→ PROBLEM REQUIREMENTS:
In the entries below, spot each line with the word "will" and copy it.

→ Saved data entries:
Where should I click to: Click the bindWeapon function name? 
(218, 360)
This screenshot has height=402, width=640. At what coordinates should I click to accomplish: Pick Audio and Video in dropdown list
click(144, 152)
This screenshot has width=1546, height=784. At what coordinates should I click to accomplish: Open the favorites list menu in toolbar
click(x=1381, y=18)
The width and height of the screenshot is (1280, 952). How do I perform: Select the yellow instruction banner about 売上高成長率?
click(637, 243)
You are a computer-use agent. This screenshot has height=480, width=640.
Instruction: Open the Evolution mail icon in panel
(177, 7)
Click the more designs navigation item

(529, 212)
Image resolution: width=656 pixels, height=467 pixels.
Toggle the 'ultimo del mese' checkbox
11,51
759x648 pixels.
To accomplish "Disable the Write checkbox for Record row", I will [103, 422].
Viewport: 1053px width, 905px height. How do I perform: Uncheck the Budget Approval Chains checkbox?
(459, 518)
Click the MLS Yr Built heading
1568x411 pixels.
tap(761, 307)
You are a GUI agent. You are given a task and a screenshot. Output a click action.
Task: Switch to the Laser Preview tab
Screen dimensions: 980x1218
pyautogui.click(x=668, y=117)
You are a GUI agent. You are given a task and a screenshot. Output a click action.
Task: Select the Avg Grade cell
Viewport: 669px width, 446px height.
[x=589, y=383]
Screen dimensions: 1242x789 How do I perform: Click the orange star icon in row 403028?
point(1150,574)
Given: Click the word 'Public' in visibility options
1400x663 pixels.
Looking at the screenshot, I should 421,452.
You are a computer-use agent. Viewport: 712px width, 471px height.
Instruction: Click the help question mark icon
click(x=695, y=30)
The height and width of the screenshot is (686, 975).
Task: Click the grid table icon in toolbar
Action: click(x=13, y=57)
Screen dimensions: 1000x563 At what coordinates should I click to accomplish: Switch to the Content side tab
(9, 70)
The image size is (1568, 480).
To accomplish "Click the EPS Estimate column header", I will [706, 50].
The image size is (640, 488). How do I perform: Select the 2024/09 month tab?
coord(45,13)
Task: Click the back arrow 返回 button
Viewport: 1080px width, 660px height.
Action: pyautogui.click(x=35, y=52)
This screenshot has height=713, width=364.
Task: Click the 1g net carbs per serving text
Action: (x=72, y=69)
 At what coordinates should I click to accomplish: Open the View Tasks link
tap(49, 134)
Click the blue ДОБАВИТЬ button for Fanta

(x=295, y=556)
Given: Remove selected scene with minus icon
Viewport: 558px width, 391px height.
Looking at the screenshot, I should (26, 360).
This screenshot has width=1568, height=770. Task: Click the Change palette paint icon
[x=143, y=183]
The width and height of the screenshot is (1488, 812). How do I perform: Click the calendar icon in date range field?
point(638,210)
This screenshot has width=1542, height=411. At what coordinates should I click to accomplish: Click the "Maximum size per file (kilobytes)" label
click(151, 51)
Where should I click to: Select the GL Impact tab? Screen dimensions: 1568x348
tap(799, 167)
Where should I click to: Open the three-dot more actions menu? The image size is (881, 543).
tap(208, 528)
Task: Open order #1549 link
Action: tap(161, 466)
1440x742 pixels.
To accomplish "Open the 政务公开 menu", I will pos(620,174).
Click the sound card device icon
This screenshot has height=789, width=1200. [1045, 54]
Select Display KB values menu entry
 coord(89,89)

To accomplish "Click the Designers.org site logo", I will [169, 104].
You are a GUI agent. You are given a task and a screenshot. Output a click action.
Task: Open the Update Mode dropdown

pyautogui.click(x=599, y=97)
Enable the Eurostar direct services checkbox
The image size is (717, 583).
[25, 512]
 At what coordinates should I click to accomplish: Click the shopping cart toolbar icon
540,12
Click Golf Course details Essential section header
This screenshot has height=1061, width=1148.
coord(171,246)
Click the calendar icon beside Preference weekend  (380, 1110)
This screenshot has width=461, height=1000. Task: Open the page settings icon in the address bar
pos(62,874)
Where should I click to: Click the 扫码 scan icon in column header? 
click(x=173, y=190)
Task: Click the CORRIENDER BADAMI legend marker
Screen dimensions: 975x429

→ COMPLETED EXERCISE:
To accomplish "Disable the Write checkbox for Record row", I will [103, 422].
To accomplish "Click the EPS Estimate column header", I will [706, 50].
To accomplish "Open the 政务公开 menu", I will pos(620,174).
To accomplish "Click the Designers.org site logo", I will [169, 104].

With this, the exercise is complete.